However, without clear guidelines on what is and is not acceptable, can you really hold journalists that overstep the mark accountable? Yet, can this be achieved without regulation that provides punitive measures; guidelines alone will always be pushed due to lack of knowledge or human idiosyncrasy if there can be no repercussions of doing so. A Catch-22 situation.

How the judiciary would solve this dilemma has arguably been answered in a recent High Court decision. David Miranda, as mentioned above is the partner of a former Guardian journalist that was detained under anti-terror powers at Heathrow for possession of a vast quantity highly classified UK intelligence. He claimed that he was unlawfully arrested and held, but his claim was dismissed. Lord Justice Laws reportedly made a similar assessment to the above, that a government official telling the press not to publish something for national security reasons was ‘antithetical to the most important traditions of responsible journalism’, but this was trivial compared with the threat of security. A somewhat circular decision; his logic is understandable, but is trivial too strong a word?

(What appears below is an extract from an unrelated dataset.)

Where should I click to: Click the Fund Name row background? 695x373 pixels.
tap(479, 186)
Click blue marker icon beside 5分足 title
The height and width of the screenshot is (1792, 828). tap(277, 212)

So, what is the solution? Personally, whilst I think the decision the Guardian made was irresponsible, I do not think they should be held to account in this instance. Even if Guardian journalists were irresponsible, they are clearly not terrorists and should not be treated as such. Allowing terrorism charges to be used for regulation of the press is simply disproportionate and would be open to abuse.

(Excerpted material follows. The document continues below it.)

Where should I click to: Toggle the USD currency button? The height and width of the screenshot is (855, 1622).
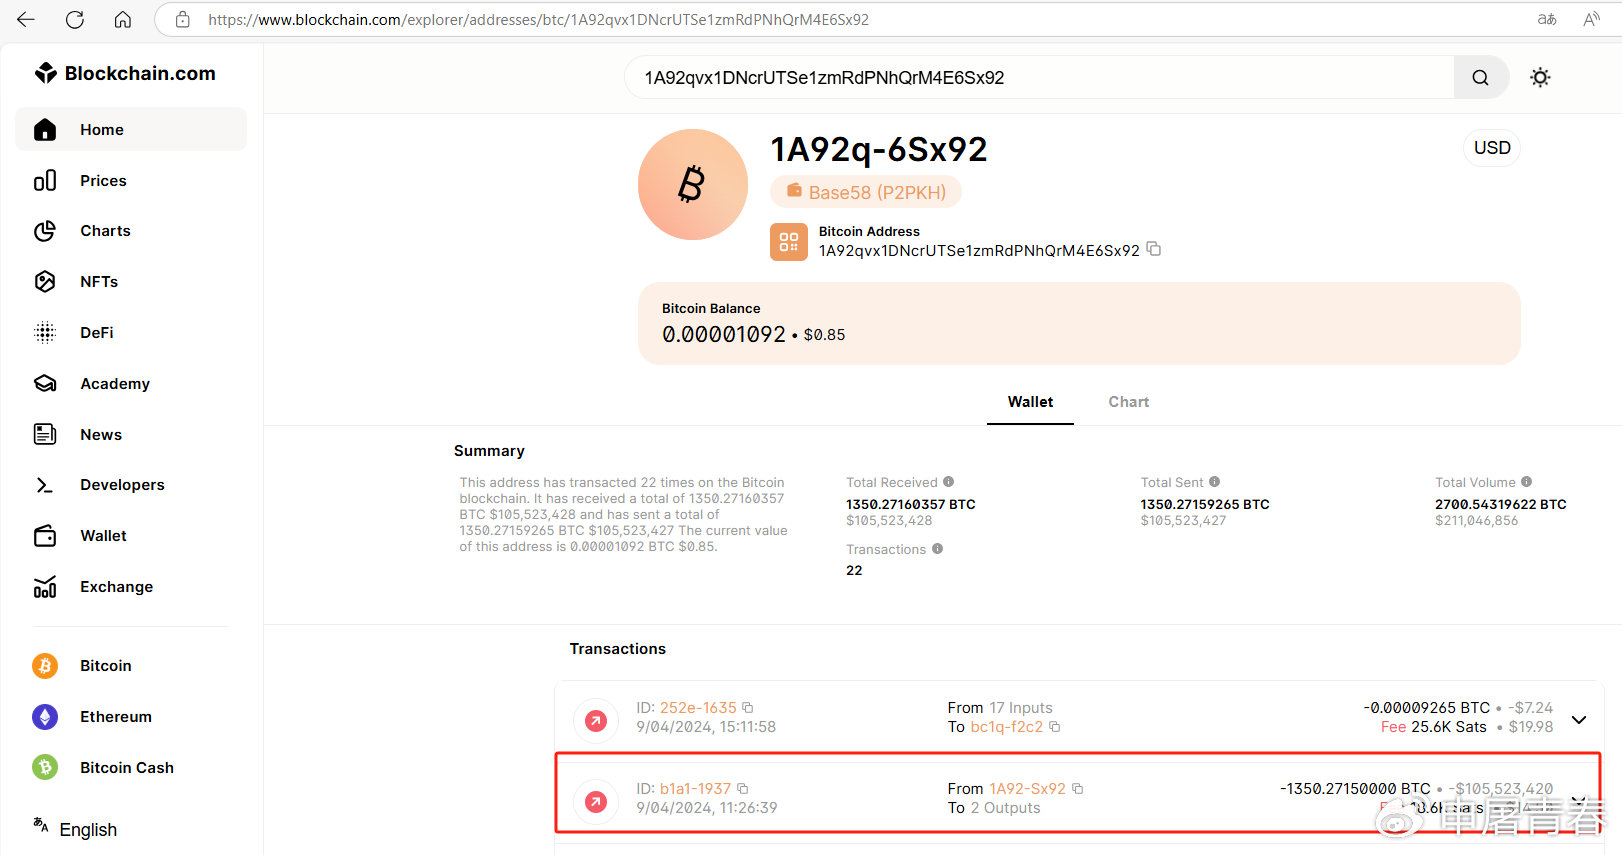click(1491, 148)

I do think the Royal Charter should go ahead, implementing ‘soft-regulation’ which we should hope the press sign up to. However, as recommended in the letter, the statutory underpinning by punitive measures for not signing up should be discarded, otherwise the Rubicon Cameron said we should not cross will be crossed.

Hopefully, this will avoid such issues in the future, without the need for punitive measures for those that overstep the mark. This may sound like ‘closing your eyes and hoping for the best’, but how else can two very important issues be reconciled? If self-regulation does not work, then that will be the time to consider something more serious, such as specific criminal charges for irresponsible journalism. Although best avoided if possible, a line must be drawn somewhere to protect national security. If this does happen, a clear line should also drawn at the other end to stop the abuse of such powers by the government, a line which is not present if current anti-terror law is used. Importantly, if such measures were to be introduced, they should be exercised without political interference; interference with the press is bad enough without political motive.

Further Reading

Various Press Organisations, Letter to David Cameron.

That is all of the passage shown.